On one side of the plastic, I created a large Teepee-like structure (made from the branches of a fallen cottonwood tree I found in an industrial area), with a cozy, inviting environment, including a raw wool weaving.
On the other side of the plastic wall, I set up a video projector, projecting our ritual of belonging. I allowed the projector to be a visible part of the environment, representing globalization and technology.
The video of the ritual was projected onto the water in a copper bowl which reflected the moving image onto the plastic sheet wall, representing the veils of time, experience, perception, and memory. (This is what most of the pictures you see here are from).
I set up a small teepee-like structure, with water saturated gauze hanging in the center that dripped water periodically into the bowl of water, disturbing the reflected imagery.
The light from the projection was cast into different areas of the room when the droplets fell, illuminating different details and sometimes even causing an effect that was reminiscent of the Northern lights. An aroma from the beach materials mingled with the soundscape I created, offering a full sensory journey into Forgotten Rituals of Belonging.

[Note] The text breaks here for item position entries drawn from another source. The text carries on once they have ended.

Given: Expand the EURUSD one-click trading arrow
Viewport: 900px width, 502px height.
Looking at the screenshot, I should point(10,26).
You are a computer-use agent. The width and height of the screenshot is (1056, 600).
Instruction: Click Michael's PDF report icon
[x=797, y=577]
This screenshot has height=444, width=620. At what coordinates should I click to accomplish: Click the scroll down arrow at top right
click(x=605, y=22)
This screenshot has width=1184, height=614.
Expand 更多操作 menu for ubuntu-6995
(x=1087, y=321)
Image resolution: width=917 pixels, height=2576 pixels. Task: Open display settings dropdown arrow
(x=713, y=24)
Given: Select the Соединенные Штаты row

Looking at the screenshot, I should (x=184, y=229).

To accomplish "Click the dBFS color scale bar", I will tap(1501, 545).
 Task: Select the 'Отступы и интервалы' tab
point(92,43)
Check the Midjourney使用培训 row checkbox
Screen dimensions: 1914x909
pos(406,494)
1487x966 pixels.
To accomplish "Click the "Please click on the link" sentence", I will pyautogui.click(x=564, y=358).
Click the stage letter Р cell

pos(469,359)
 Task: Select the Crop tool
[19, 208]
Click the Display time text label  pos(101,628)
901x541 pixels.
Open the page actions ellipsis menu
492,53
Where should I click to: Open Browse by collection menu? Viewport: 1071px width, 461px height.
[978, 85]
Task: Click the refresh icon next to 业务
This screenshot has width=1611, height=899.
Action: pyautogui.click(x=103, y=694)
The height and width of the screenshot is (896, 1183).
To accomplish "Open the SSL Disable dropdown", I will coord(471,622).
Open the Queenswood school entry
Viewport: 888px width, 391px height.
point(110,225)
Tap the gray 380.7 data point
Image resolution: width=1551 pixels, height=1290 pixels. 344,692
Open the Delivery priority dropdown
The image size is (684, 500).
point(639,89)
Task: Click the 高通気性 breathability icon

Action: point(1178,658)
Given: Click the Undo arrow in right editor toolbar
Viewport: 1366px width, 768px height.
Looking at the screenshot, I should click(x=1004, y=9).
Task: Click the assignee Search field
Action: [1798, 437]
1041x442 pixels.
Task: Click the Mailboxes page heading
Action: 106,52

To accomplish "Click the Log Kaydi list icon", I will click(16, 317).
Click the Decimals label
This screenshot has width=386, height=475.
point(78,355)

I am also currently collaborating with professional actress and musician, Maggie Blue to offer Bloom Girls Empowerment Project, supporting adolescent girls through teaching Visual and Performance Art, combined with talking circle, communication, and resilience skills, at SchoolCreative in Vancouver
As I continue on my artist path, It is likely that I will deepen my exploration of the themes I’ve been working with in, Of the Land, Forgotten Rituals of Belonging, further exploring interactive art and performance; honing my abilities and connections in collaboration and community engagement; allowing my Transpersonal Psychology Transformative Arts practice and Lovemedicine offerings to infuse my art creations with greater depth, meaning, and integration with life.
I feel my art, healing practices, and experience of life weaving together to create more powerful Transformative Art Offerings every Year. This year I have begun a new painting series in collaboration with my beloved, Vince, that works with the theme of Birthing a New World of Peace into Being.
I look forward to another cycle of shared learning, creation, and inspiration!